[START OF Dataset excerpts]

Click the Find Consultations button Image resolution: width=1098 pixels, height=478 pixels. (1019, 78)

[END OF Dataset excerpts]
[START OF Dataset excerpts]

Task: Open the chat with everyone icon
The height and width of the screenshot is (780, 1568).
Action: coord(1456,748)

[END OF Dataset excerpts]
[START OF Dataset excerpts]

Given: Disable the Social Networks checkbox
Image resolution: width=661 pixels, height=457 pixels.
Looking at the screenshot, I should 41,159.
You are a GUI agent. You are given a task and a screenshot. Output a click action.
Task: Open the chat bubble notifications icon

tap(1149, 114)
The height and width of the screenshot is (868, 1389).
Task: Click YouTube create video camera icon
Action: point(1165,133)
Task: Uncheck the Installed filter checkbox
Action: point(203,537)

[END OF Dataset excerpts]

== Do this ==
Format everything from the line containing "Task: Open the chat with everyone icon" down to the line containing "Action: coord(1456,748)" as a numbered list, leaving out blank lines.

== Response below ==
1. Task: Open the chat with everyone icon
2. The height and width of the screenshot is (780, 1568).
3. Action: coord(1456,748)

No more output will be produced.